There seems little doubt that an exhibition of this nature may arouse many side interests which may range from the bureaucratic to the sociological, from the historical to the political, from aesthetics to techniques: but all this will have missed the central theme which we have attempted to illustrate with this exhibition. It is the process of the creation of pictures itself that deserves emphasis, and perhaps is usefully conceived as a process moving through three related stages, each of which is included in this exhibition. First, there is that of public chatter, particularly in the press, concerning a vast variety of issues and objects which could or should be the subject of public fears and attentions. Second, there exist or emerge interest organizations of various kinds, with their own flora of literature and pictures, having their aim in changes of state policy. Third, there are the picture produced by the institutions of the state itself which provide the real substance of State Art. Thus, as Wittgenstein expressed the matter so well, we talk, utter words, and only later get a picture of their life.
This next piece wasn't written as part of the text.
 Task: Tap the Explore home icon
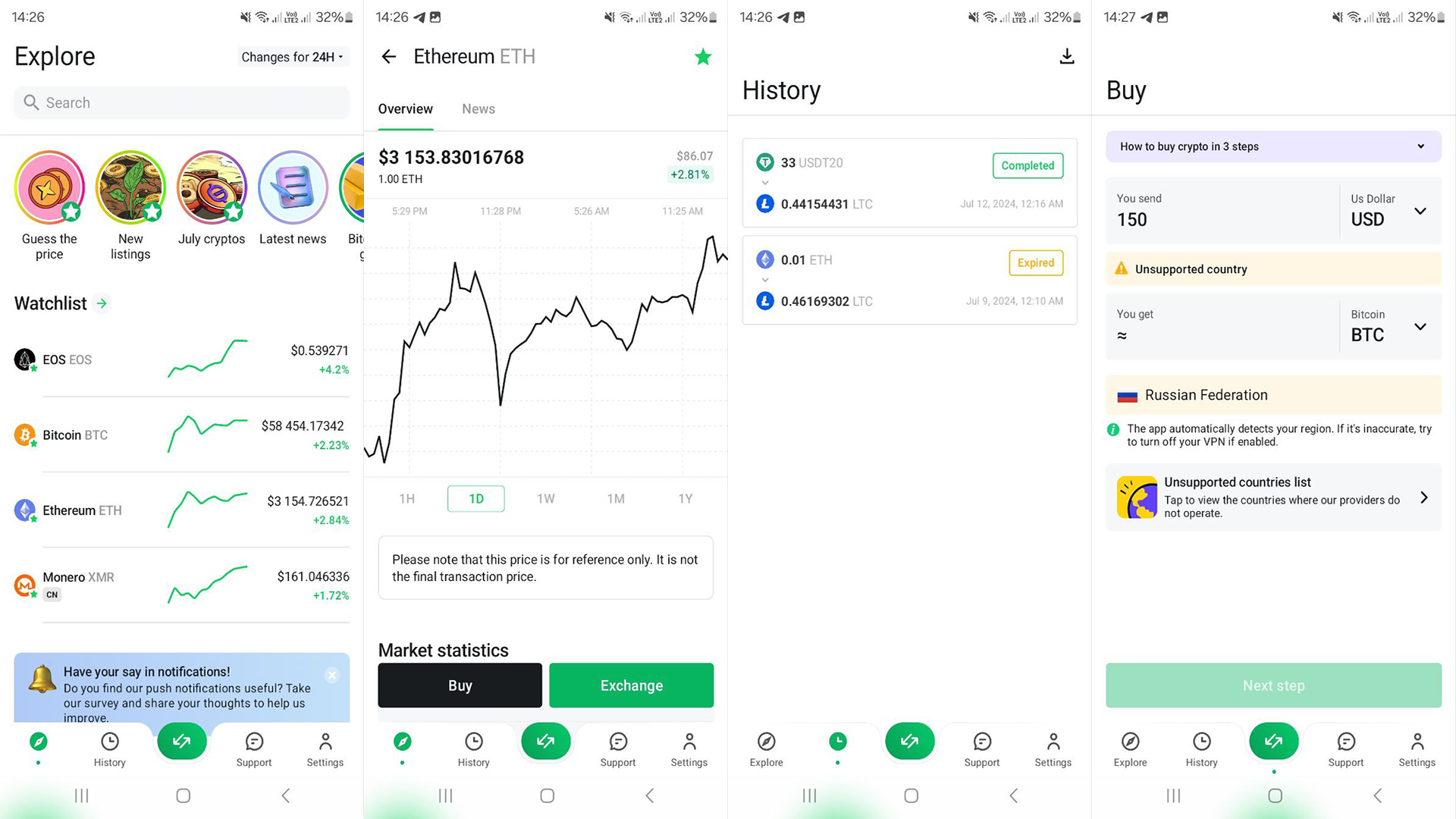37,741
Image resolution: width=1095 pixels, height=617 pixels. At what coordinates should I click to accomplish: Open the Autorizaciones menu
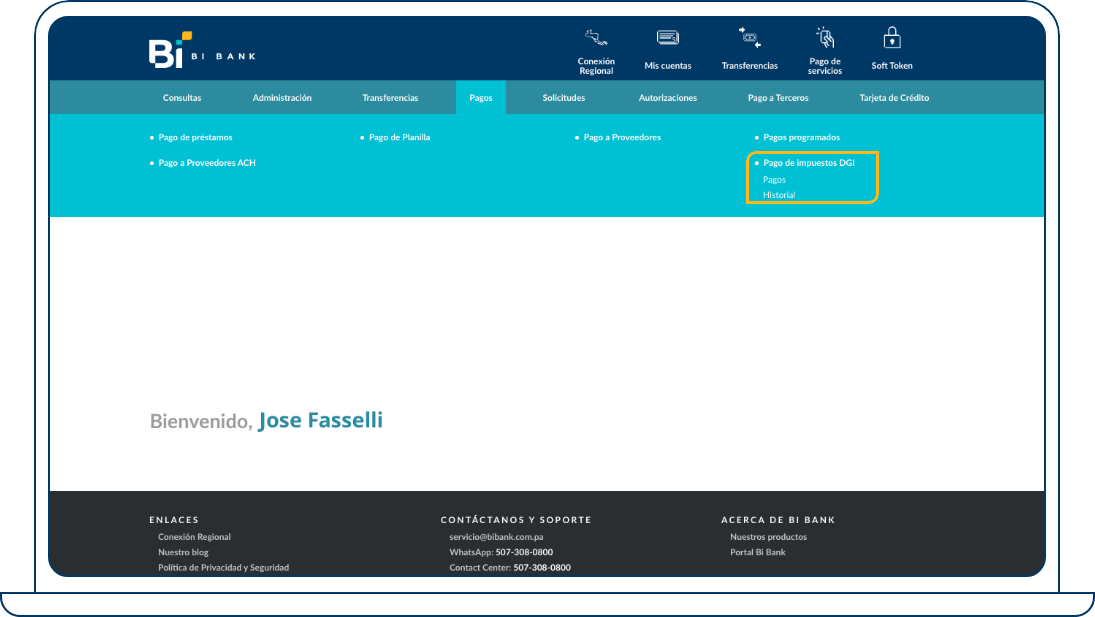point(668,98)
Perhaps one final comment may be useful. In the modern democracies, the very process of the creation of State Art provides it with a certain ex post facto quality: that of preaching to the converted. It serves as an expression of public concerns and intentions, organizing and stabilizing such, rather than being the medium through which such are created. This is the essential difference to that of the totalitarian variety.
D.E. Weston
Lund, 1979
D.E. Weston was born in England, but has resided in Sweden for several years. He holds academic degrees in the philosophy of science and in the social sciences and has been a university lecturer at Lund since 1966. Language and philosophy have occupied his academic interests, though he has some formal training in the visual arts. For the Galerie S:t Petri exhibition “Swedish State Art”, he has written the essay above, which provides the theoretical framework for the exhibition and forms part of a continuing study of the relationships between communication, art, and the state. Other publications and professional connections are available upon request.